Welcome! This workshop is from TrainingDataScience.com. Sign up to receive more free workshops, training and videos.

When we first receive some data, it can be in a mess. If we tried to force that data into a model it is more than likely that the results will be useless.

So we need to spend a significant amount of time *cleaning* the data. This workshop is all about bad data.

```
# These are the standard imports that we will use all the time.
import os # Library to do things on the filesystem
import pandas as pd # Super cool general purpose data handling library
import matplotlib.pyplot as plt # Standard plotting library
import numpy as np # General purpose math library
from IPython.display import display # A notebook function to display more complex data (like tables)
import scipy.stats as stats # Scipy again
```

For this part of the workshop we’re going to create some “dummy” data. Dummy data is great for messing around with new tools and technologies. And they serve as reference datasets for people to compete against.
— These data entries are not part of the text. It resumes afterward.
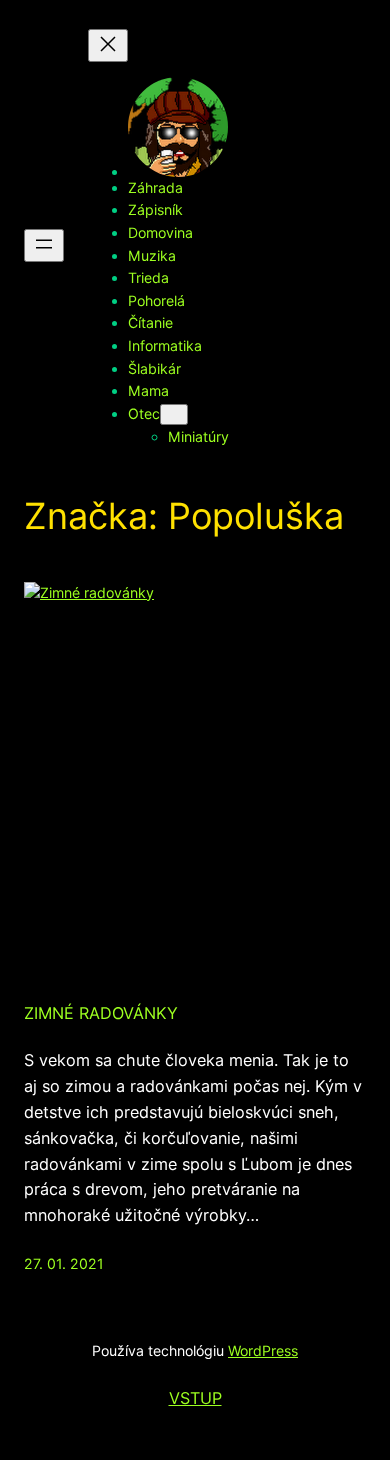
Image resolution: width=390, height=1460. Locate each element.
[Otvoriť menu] (44, 245)
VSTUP (195, 1398)
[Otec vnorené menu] (174, 414)
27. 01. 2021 (64, 1263)
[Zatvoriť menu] (108, 45)
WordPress (263, 1350)
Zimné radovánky (101, 1013)
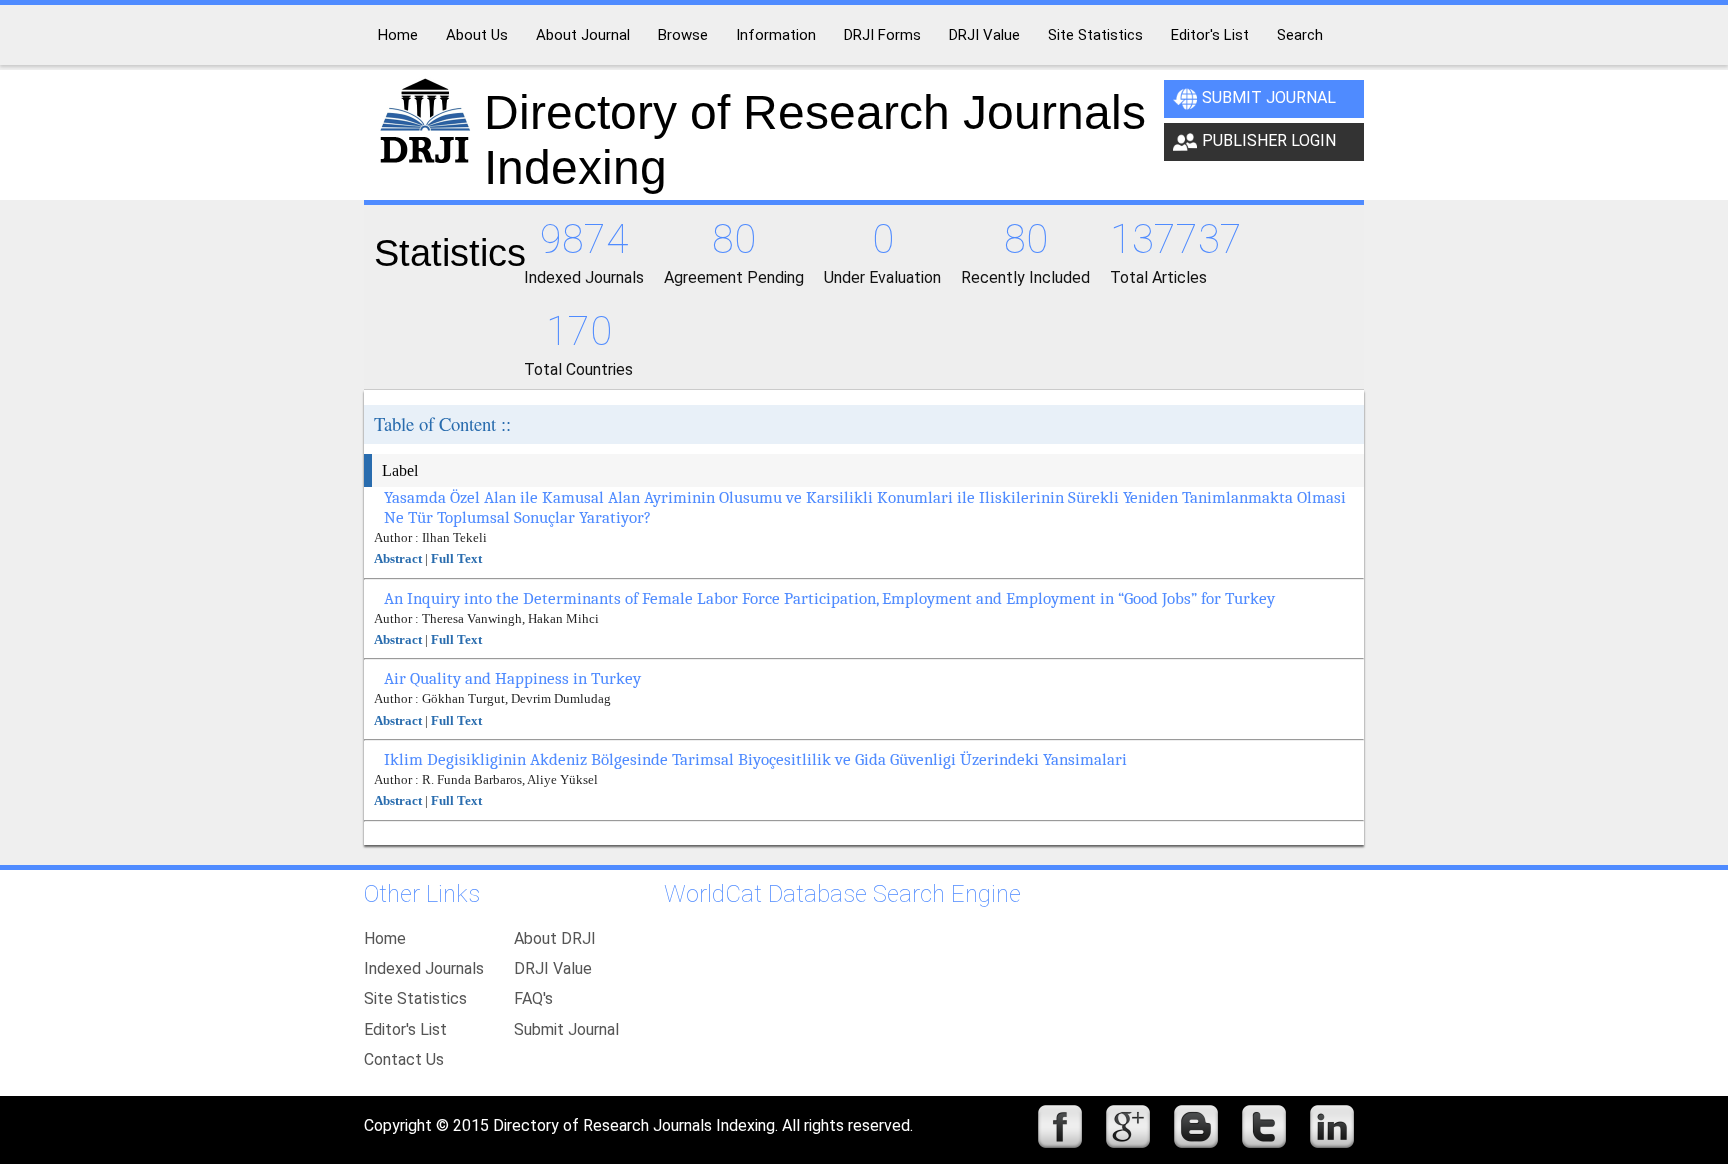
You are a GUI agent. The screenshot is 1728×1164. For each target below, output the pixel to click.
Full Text (456, 558)
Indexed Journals (424, 968)
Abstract (398, 558)
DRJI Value (553, 968)
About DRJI (555, 938)
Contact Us (404, 1059)
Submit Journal (1269, 97)
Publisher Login (1269, 140)
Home (385, 938)
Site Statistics (415, 998)
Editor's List (405, 1029)
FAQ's (533, 998)
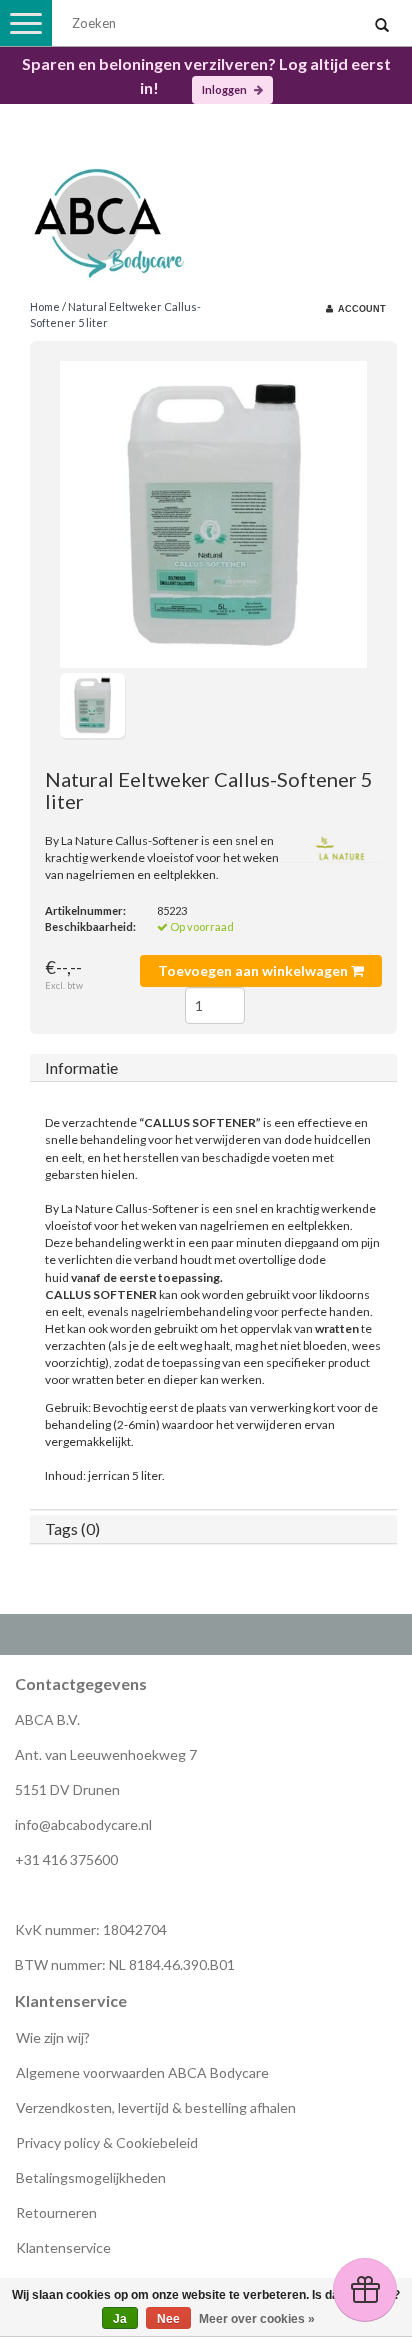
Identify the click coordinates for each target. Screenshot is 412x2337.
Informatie (81, 1067)
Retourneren (56, 2212)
However, as you will see, dummy data is never as complex as the real world…

```
# Generate some data
np.random.seed(42) # To ensure we get the same data every time.
X = (np.random.randn(100,1) * 5 + 10)**2
print(X[:10])
```

```
[[ 155.83953905]
[ 86.65149531]
[ 175.25636487]
[ 310.29348423]
[ 77.9553576 ]
[ 77.95680717]
[ 320.26910947]
[ 191.4673745 ]
[ 58.56271638]
[ 161.61528938]]
```

Let’s print the mean and standard deviation of this data.

```
# Print the mean and standard deviation
print("Raw: %0.3f +/- %0.3f" % (np.mean(X), np.std(X)))
```

```
Raw: 110.298 +/- 86.573
```

This is telling us that we should expect to see approximately two thirds of the values to occur in the range 110 +/- 87. However, this data is not quite as it seems.
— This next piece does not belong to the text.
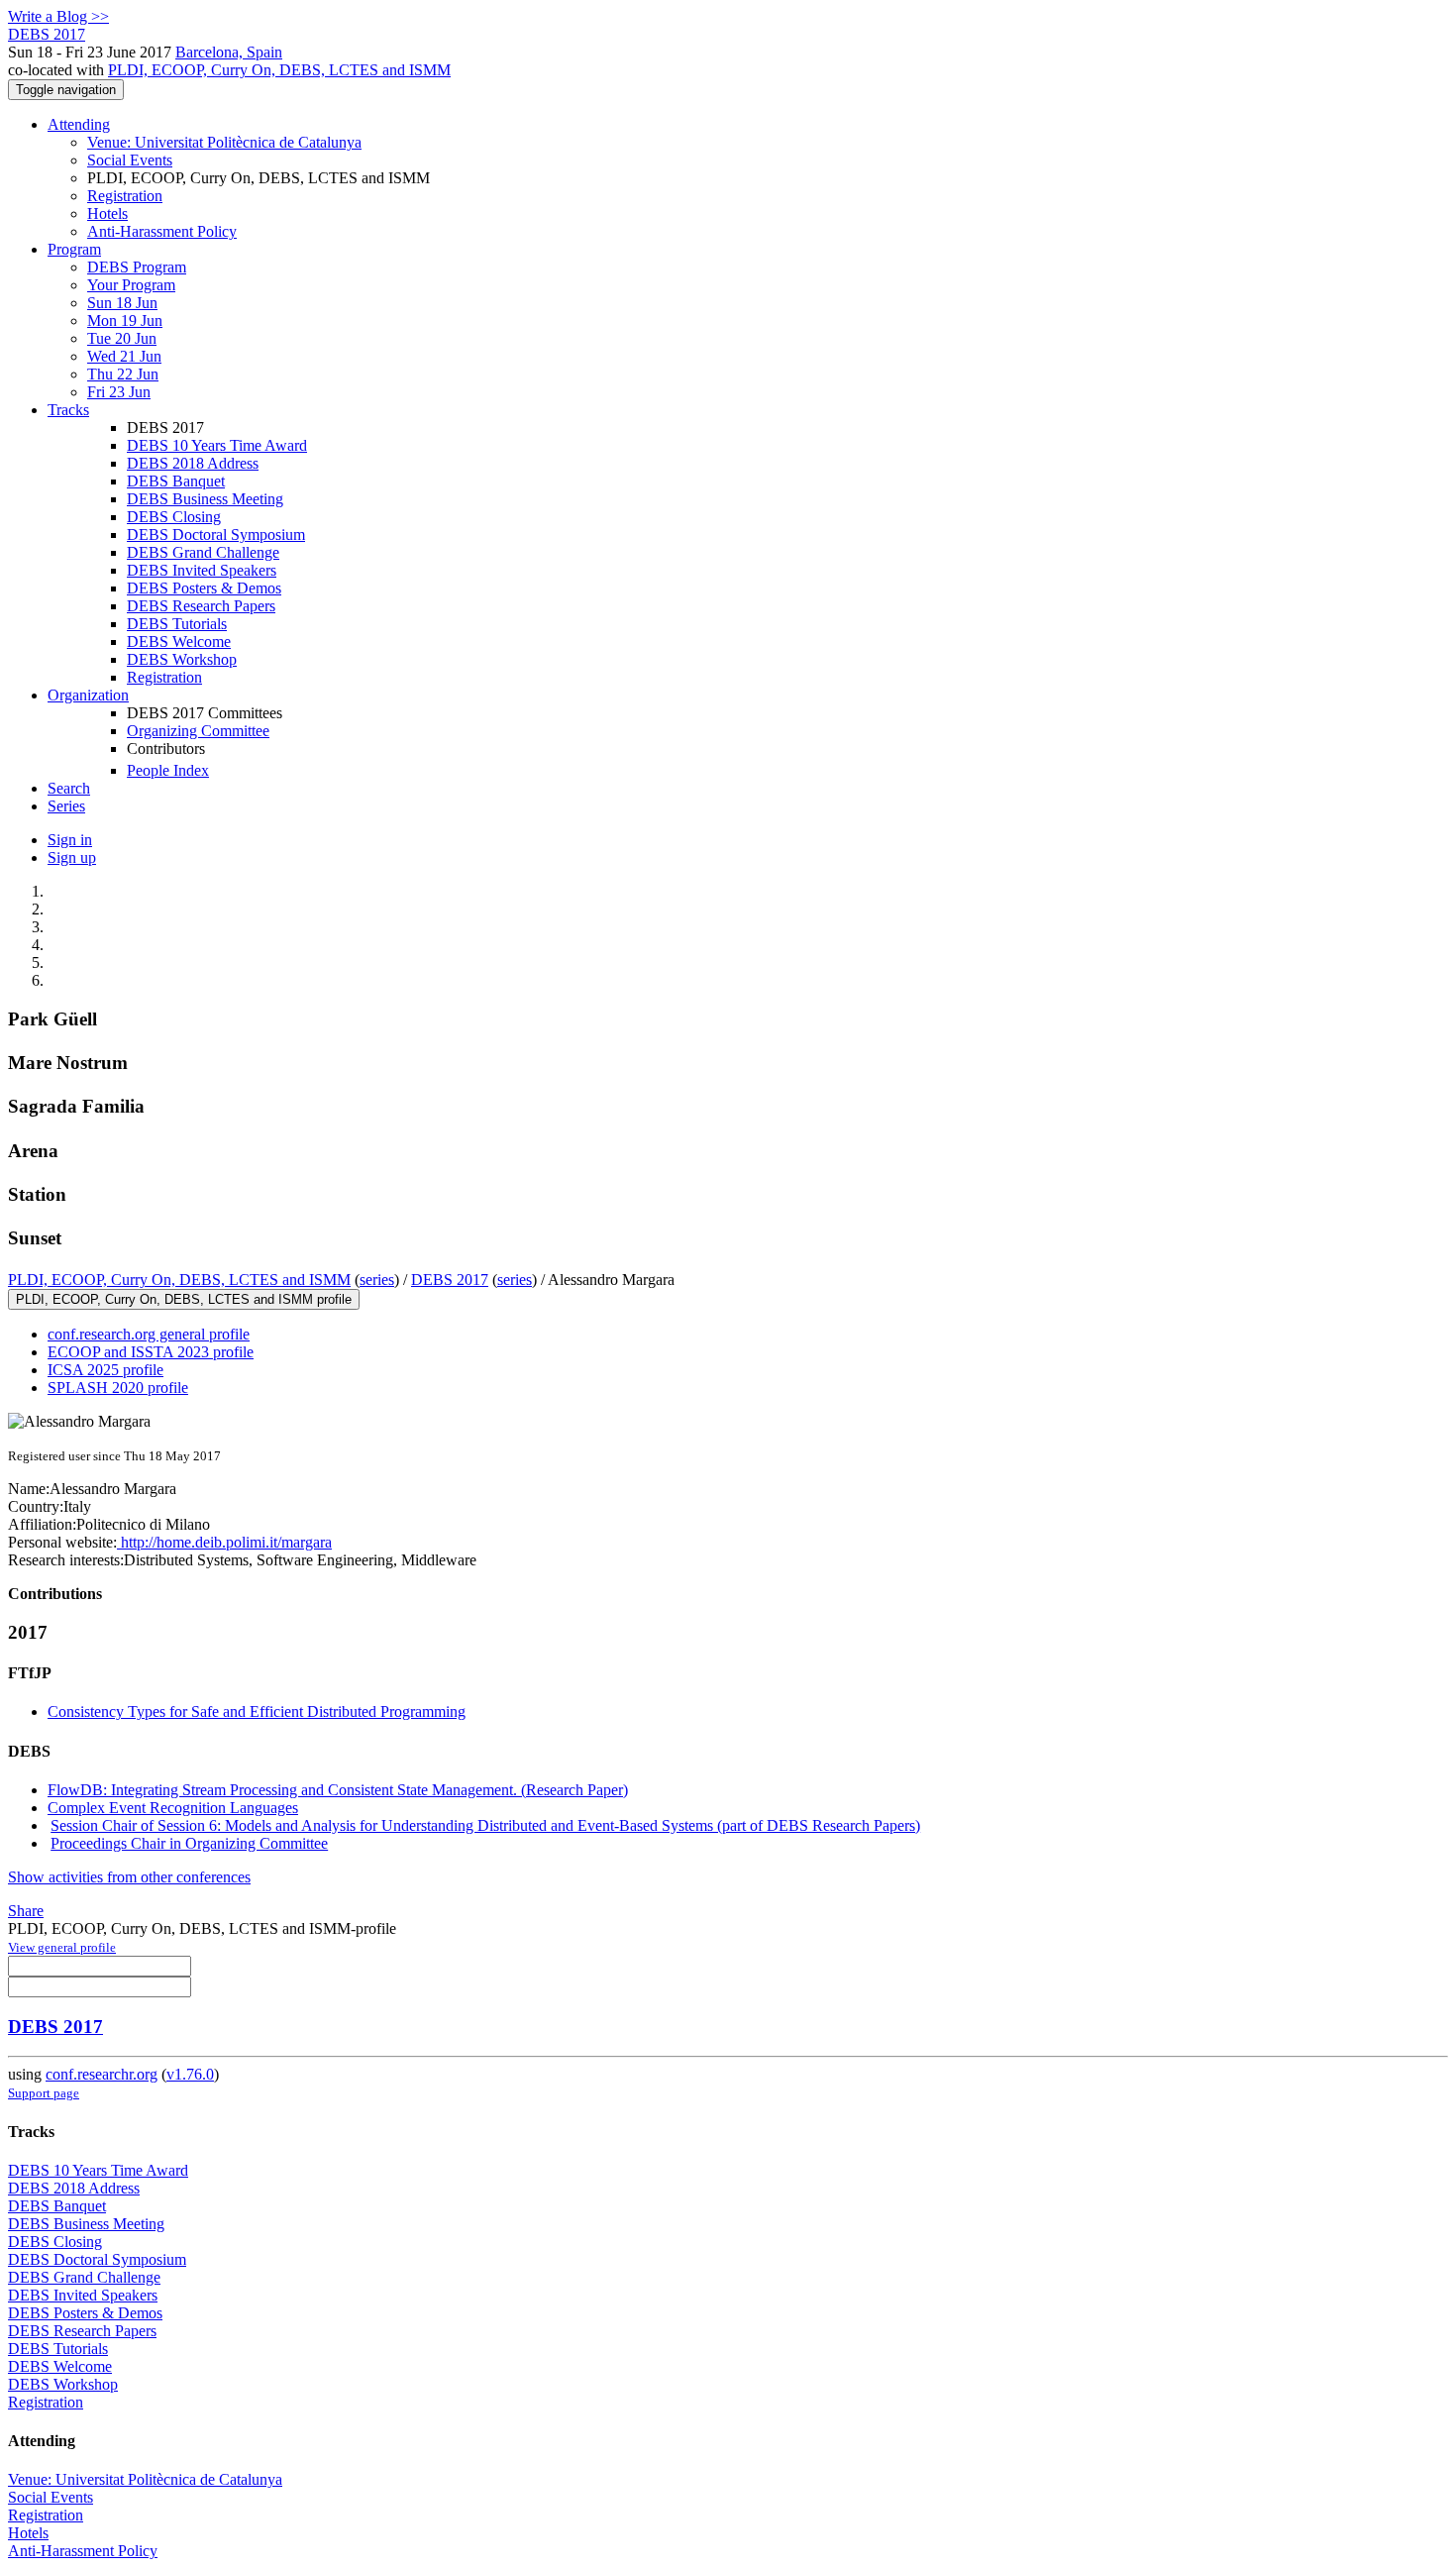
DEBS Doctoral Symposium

A histogram is one of the most basic but useful plots you can use to visualise the data contained within a feature.

If we imagine a range of bins, in this example let’s imagine bins that are 25 wide and extend from zero up to 350 ish. What we can do is count the number of times that we see an observation falling within each bin. This is known as a Histogram (often we also perform some scaling to the raw counts, but we’ll ignore that for now).

Let’s plot the histogram of the above data to see what’s going on.

```
df = pd.DataFrame(X) # Create a pandas DataFrame out of the numpy array
df.plot.hist(alpha=0.5, bins=15, grid=True, legend=None) # Pandas helper function to plot a hist. Uses matplotlib under the hood.
plt.xlabel("Feature value")
plt.title("Histogram")
plt.show()
```

We can see that the data appears pretty noisy. And it’s strangly skewed.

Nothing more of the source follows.